Copy out the entries below word for word, starting at the line that contains "Given: Select the iPhone / iPad checkbox" and ending at the end of the entries, including both ends. Leave the pictures out of your copy.

—————

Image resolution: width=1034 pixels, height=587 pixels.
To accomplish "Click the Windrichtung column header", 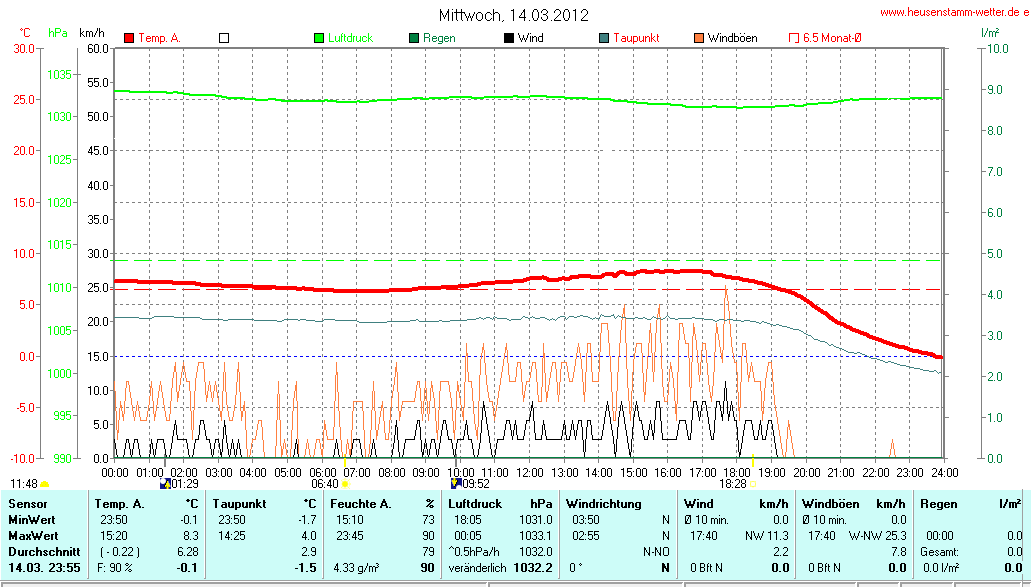I will (x=603, y=504).
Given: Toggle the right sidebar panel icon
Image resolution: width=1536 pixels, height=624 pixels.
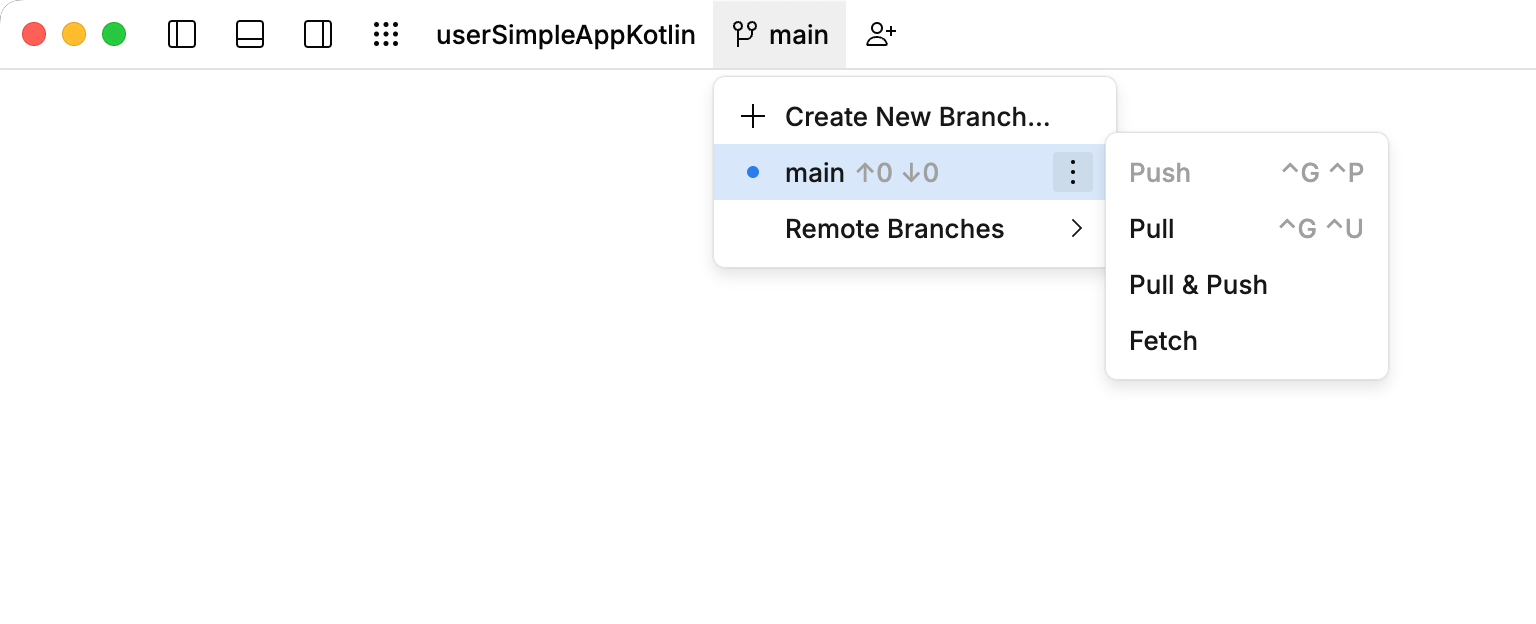Looking at the screenshot, I should click(318, 34).
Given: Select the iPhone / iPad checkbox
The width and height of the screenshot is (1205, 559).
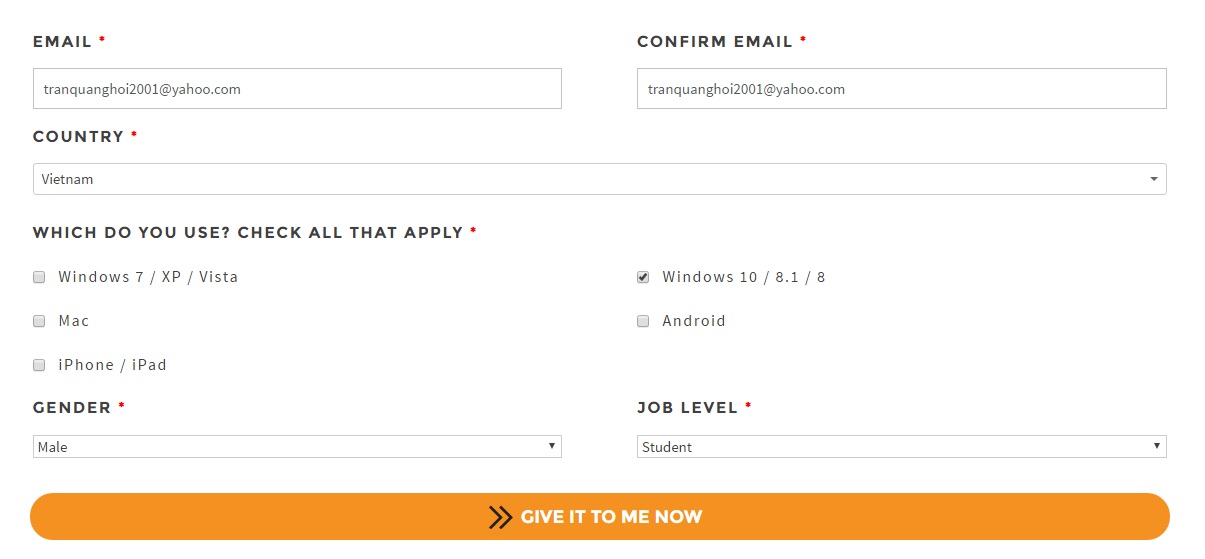Looking at the screenshot, I should coord(40,365).
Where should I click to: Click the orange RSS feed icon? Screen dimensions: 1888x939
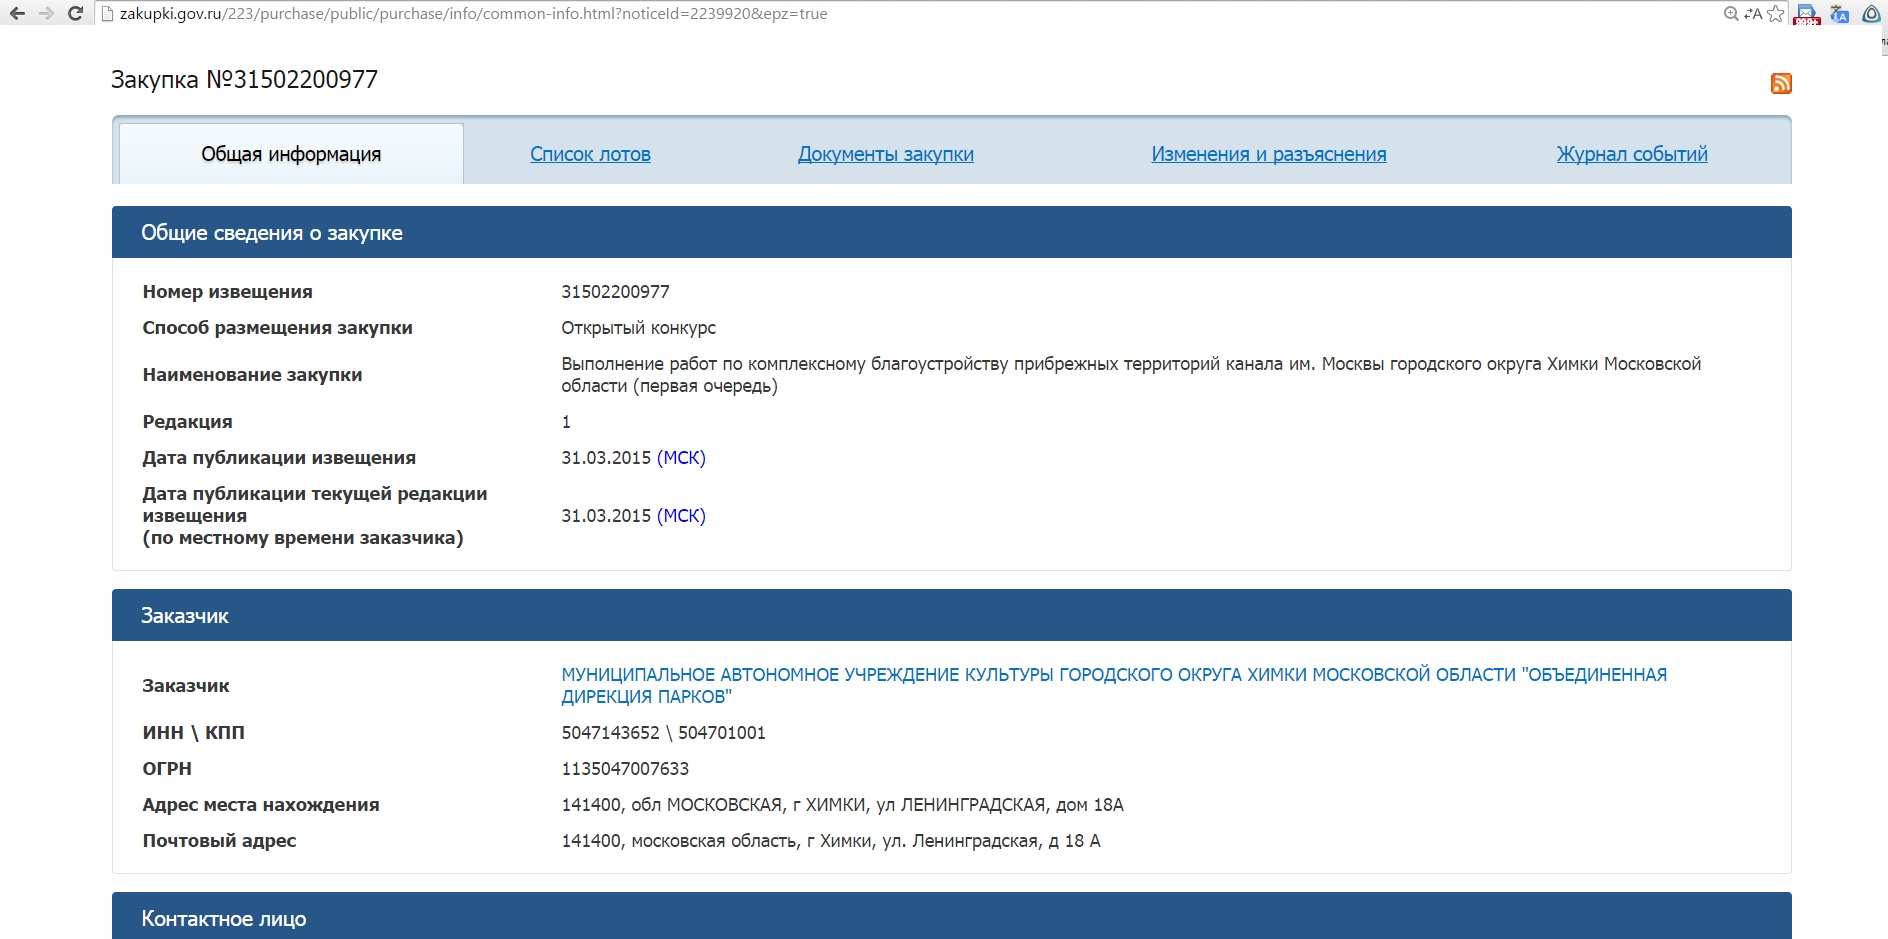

—————

- Task solution
Given: Select the iPhone / iPad checkbox
The width and height of the screenshot is (1205, 559).
Looking at the screenshot, I should coord(40,365).
Where should I click to: Click the orange RSS feed icon? Screen dimensions: 1888x939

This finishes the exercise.